Autumnal Fruit Forage around Chorlton Ees

This (rescheduled) easy and mostly flat walk will be around 4 miles in total - there and back - and will take place around the Chorlton Ees area.

The meeting point will be outside Chorlton Bus Station on Barlow Moor Road , Manchester M21 8DQ which is easily accessible by frequent bus services from Manchester City Centre (Bus nos 85 and 86). After meeting there we will head down the nearby Beech Road towards the entrance of Chorlton Ees and which is where our forage will begin.

During a recent reccie, I was excited to discover a significant number of apple trees around the area (at least 30) with fruit ready for picking as well as a few sloes.... and who knows what other forage'ables might also be waiting to be discovered along the way.

No matter what we forage on the day, this is still a great opportunity to explore a very pleasant area of countryside situated in the heart of Chorlton.
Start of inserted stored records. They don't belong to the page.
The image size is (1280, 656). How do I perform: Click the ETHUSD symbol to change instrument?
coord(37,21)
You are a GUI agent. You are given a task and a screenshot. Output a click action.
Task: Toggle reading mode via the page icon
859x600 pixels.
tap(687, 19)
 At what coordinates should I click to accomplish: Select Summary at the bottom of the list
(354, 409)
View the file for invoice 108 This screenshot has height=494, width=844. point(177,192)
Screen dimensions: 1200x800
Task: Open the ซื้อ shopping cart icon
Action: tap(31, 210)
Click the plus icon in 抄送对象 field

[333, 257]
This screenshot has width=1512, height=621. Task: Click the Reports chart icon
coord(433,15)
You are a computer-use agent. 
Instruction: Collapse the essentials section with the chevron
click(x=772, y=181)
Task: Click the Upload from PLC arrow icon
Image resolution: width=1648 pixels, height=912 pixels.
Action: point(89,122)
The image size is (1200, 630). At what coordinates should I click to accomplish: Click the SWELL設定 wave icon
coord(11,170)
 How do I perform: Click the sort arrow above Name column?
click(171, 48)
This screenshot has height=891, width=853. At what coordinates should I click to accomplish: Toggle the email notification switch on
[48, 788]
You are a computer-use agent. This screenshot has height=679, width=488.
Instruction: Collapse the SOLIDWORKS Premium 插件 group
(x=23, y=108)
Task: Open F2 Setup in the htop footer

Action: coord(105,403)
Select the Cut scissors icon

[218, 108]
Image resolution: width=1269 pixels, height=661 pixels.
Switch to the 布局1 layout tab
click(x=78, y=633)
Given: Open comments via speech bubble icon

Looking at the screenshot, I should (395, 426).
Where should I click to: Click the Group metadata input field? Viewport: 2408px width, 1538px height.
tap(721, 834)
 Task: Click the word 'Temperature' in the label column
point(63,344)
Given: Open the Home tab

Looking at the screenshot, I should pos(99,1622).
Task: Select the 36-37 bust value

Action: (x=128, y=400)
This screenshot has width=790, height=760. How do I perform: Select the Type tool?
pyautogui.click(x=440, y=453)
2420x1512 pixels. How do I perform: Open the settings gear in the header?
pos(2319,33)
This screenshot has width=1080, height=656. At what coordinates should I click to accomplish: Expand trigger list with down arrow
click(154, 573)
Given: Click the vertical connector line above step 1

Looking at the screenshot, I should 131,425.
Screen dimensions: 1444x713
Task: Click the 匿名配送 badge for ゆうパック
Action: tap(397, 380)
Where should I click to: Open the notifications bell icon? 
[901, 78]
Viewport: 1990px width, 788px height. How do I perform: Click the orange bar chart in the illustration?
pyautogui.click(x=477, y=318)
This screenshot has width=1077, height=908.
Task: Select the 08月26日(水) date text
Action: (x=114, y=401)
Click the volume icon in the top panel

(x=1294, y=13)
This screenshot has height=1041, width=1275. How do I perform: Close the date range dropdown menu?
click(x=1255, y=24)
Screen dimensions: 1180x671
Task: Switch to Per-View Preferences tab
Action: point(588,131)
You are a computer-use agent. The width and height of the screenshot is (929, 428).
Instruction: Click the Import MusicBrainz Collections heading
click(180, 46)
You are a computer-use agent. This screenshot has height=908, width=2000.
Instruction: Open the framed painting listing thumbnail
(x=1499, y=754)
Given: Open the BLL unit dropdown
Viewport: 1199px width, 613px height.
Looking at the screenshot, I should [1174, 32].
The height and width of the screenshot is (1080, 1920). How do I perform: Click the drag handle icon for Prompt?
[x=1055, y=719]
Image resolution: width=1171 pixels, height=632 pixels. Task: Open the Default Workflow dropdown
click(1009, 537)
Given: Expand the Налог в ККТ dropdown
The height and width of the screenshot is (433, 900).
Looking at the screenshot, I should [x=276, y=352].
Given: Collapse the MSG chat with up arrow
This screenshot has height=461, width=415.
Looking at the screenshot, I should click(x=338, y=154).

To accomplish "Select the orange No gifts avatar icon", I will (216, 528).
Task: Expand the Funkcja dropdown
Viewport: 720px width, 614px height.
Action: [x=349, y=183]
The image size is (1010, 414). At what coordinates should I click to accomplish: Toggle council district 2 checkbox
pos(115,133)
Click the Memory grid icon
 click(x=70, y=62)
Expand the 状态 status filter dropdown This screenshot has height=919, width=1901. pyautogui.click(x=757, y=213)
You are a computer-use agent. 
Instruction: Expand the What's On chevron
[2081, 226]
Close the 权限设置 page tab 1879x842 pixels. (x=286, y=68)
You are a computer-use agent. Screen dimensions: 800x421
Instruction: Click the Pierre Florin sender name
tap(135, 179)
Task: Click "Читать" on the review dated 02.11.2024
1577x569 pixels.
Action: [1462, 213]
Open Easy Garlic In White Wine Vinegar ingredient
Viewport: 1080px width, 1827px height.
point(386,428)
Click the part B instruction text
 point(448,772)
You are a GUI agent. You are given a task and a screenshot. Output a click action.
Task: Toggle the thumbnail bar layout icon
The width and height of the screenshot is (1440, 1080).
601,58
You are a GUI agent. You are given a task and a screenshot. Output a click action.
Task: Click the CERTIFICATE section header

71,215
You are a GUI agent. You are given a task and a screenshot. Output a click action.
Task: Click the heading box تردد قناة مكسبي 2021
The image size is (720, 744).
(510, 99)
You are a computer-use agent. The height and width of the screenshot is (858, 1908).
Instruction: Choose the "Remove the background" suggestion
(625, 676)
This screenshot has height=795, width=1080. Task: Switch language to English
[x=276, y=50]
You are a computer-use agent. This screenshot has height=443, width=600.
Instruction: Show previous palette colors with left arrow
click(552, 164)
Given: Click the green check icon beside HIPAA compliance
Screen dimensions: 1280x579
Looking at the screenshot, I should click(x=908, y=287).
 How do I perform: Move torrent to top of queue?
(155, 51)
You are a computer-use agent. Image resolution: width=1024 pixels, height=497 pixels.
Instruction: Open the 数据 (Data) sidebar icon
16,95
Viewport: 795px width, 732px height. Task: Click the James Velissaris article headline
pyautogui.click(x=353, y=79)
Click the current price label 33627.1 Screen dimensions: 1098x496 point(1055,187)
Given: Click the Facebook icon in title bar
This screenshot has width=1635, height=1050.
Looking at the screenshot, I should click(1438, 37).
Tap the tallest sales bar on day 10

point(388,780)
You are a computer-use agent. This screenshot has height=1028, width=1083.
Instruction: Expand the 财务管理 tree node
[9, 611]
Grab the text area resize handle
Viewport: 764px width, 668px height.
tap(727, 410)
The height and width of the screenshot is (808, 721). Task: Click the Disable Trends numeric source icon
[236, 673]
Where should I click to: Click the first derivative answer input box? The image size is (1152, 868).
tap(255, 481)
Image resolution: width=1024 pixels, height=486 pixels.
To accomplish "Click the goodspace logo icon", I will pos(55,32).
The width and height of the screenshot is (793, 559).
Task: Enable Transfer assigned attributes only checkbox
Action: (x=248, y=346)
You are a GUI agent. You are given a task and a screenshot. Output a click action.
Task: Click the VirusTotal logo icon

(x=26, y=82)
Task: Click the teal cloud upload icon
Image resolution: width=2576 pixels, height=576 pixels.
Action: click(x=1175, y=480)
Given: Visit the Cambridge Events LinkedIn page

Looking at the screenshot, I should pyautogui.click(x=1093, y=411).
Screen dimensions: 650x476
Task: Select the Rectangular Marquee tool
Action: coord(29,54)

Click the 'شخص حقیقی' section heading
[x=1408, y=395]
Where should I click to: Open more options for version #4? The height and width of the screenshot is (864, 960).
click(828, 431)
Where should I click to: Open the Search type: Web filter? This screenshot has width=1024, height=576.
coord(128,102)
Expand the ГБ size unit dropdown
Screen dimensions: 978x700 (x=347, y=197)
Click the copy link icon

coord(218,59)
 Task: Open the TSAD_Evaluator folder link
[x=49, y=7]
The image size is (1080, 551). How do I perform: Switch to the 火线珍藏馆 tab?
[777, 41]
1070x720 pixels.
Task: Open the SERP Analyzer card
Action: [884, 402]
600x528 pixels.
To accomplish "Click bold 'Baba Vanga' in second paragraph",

At the end of the walk there will also be an opportunity to get a well deserved drink in the nearby Jacksons Boat Pub which is situated near the banks of the River Mersey.

Please remember to bring bags to carry the apples in and, if possible, a long-handled fruit picker  - as a lot of the apples are situated high up in the trees . If you don't have one of these then don't worry as I'll be bringing along my own telescopic fruit picker which people can use for reaching fruit on the usually inaccessible, higher branches.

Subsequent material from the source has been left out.